W. L. Swaggart--known around town as "Son"--is a tall, thin man in his 70s who was a lawman before he became a minister and, later, opened the store. People around town seem confused about him. Some think he has made a lot of money and wonder why he lives frugally in a house trailer across the street from Terrell's house. Others think the store--and several other businesses--around town are owned by his son Jimmy Lee.
"Son" all but took a full step back when a reporter identified himself.
Before any question was asked, he said politely, but firmly, that he doesn't talk to reporters. He didn't like the way he was quoted in a couple stories. He said goodby and moved away.

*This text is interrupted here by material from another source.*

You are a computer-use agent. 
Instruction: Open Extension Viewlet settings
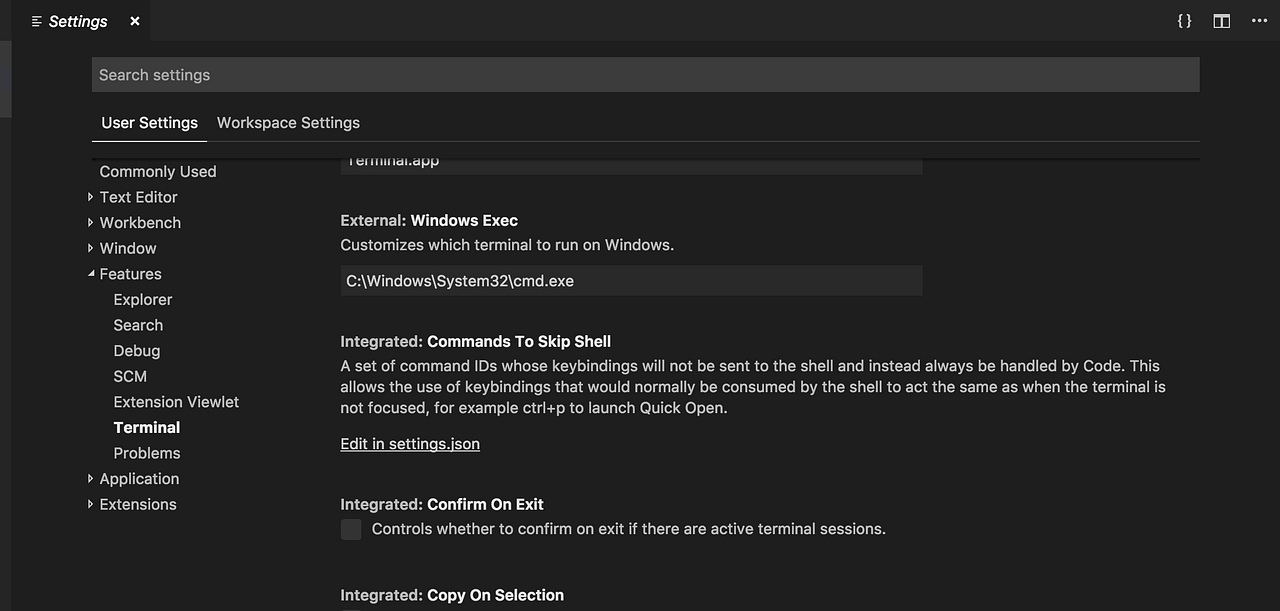pos(176,401)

An employee, Doris Poole, did, however, respond to the suggestion of a riff between the Swaggarts.
"How could anyone say a thing like that? He's so proud of Jimmy Lee. He's one of his biggest contributors. We are all proud of Jimmy Lee. We're also proud of Jerry Lee and Mickey. They were all good kids," she said. "I grew up with them, went to school with them."

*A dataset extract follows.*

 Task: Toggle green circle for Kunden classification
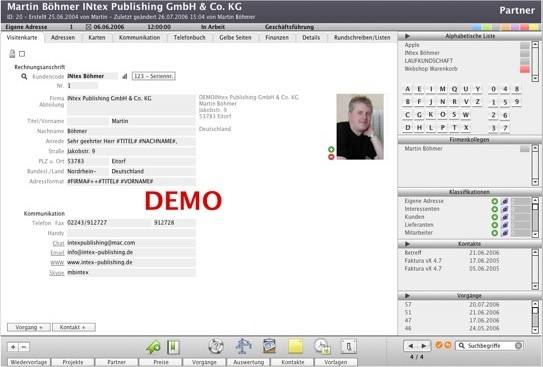pyautogui.click(x=495, y=217)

Stiff initially, she began to reminisce. Like others, she seemed to enjoy talking about the early days when the kids all lived here.
She remembers Swaggart as a quiet child, with little of the charisma or flair that he exhibits today.
"The change in him has to be due to God," she said. "He was quiet, very reserved. Jimmy Lee will tell you himself, before God delivered him, he had a temper and everything."
Invariably, the talk drifted around to the controversy . . . the big house in Baton Rouge.
"Let me tell you something that most people don't know about Jimmy Lee. He could be a multimillionaire in his own right with his records. He takes nothing from the sale of those records. Everything he gets goes back into the ministry."
Terrell was considering the question about how two people who once stood side by side in church could end up so different.
"I've often thought about that, but I don't know how it happened," she said. "Jimmy's mother and father were strongly religious, devout Christians. My mother was a Christian, but she and Daddy wanted Jerry to go into a music career and whatever Mama and Daddy wanted, they got. I suppose they didn't think he would wind up (with such a controversial life style).
"But you know we all pray for Jerry. Jimmy does and I call the '700 Club's' prayer line . . . Pat Robertson's '700 Club' prayer line."
"Let me tell you something . . . Jerry has seven more payments to make to the government (on back taxes). When that's paid, I feel like he'll go with Jimmy. He used to preach you know . . . when he was 16, 17, 18. I still have some of his sermons. He was a wonderful preacher."
Meanwhile, Terrell tries to maintain the old family house the way Lewis wants it. As she walks the guest to the door, she stops by an organ that Lewis used to play. She sees a fingerprint on the shiny wood and wipes it off.
"Jerry would hate to think someone had touched it," she said. "He even hates the fact that I bought a microwave for the kitchen."
It was late in the day and Sheriff Hubert Lee McGlothlin was alone in his office in nearby Vidalia. McGlothlin, 46, was mayor of Ferriday before Davis and he still lives there--right across the street from the old Assembly of God Church. If you get the feeling that hundreds of people attended that little white frame church in the '50s, it may help to know the congregation only numbered about 65 most Sundays.
McGlothlin was surprised when Davis' resentment of the Ferriday signs was mentioned.
"I don't think we've done enough to honor these men," he said. "The city of Ferriday should have a museum for them. I tried to do it when I was mayor, but people over there just don't have the motivation. I don't know if it was jealousy or what.
"Cities have soybean festivals and peach festivals, but we're talking about people here--people who made something of themselves. That's what this country is all about. Besides, tourists would come here from all around the world and Ferriday could use that money. The town hasn't got much going for it any more . . . farming, oil . . . everything is bad. Sometimes it seems like the only thing left are memories."